Cybersecurity & InfoSec

eSIM: Cloning, Interception, and Java Card System Vulnerability

Researchers from Security Explorations have reported a critical vulnerability in eSIM chips from Kigen, which allowed full access to secret keys, cloning of eSIM profiles, and interception of calls and messages without the owner's knowledge.

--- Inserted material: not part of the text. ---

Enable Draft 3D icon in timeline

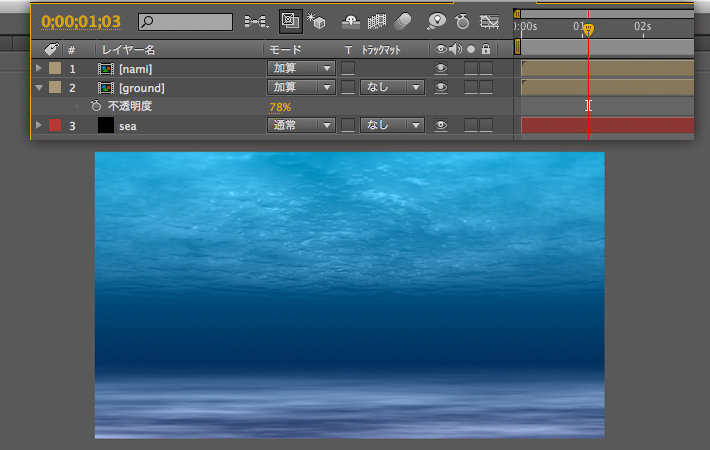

This is the first publicly documented case in history of a successful hack of a consumer eUICC chip certified to the EAL4+ standard and approved by GSMA.

The issue lies in the architecture of the Java Card VM used in Kigen chips. It allows the installation and execution of Java applets on eSIMs but does not verify their security at the bytecode level.

Over 2 billion devices are potentially vulnerable — smartphones, IoT, cars, and industrial systems.

The threat affects all eSIM manufacturers using Java Card without strict code validation.

Attack Capabilities:
🕸 Interception of communications,  
🕸 Hacking two-factor authentication,  
🕸 Remote backdoor implantation,  
🕸 "Bricking" of chips.

Kigen has released a patch and updated the specification (GSMA TS.48 v7.0),

Added protections include: prohibition of third-party applet installation, RAM protection, and key randomization.

The vulnerability received a CVSS score of 6.7.

Researchers were awarded $30,000 by GSMA for identifying the issue.

This case is not just a bug in one chip but a wake-up call for the entire industry. If the Java Card architecture remains vulnerable, any eSIM chip could become an entry point for cyberattacks. Even having certifications and closed specifications does not guarantee security.

Attack Demonstration: Cloning an Orange Profile. Researchers demonstrated the attack in the real network of Orange Poland:

🕸 Two phones used the same eSIM profile,  
🕸 The second phone completely intercepted calls and SMS,  
🕸 The original owner noticed nothing — the eSIM operation appeared unchanged.

Kigen chips were certified to EAL4+, GSMA SGP.22 specifications, and secured by Infineon SecurCore SC300. However, even such "rock-solid" security did not protect against the logical vulnerability in Java Card.

Through the SMS-PP protocol (service SMS), an attacker can send a malicious applet to the device and gain access to the memory where private ECC keys are stored. This enables:

⦁ Forging the GSMA certificate (Generic Test Profile),
⦁ Uploading mobile operator eSIM profiles (AT&T, Vodafone, O2, Orange, etc.) in plain text,
⦁ Cloning the eSIM to another device.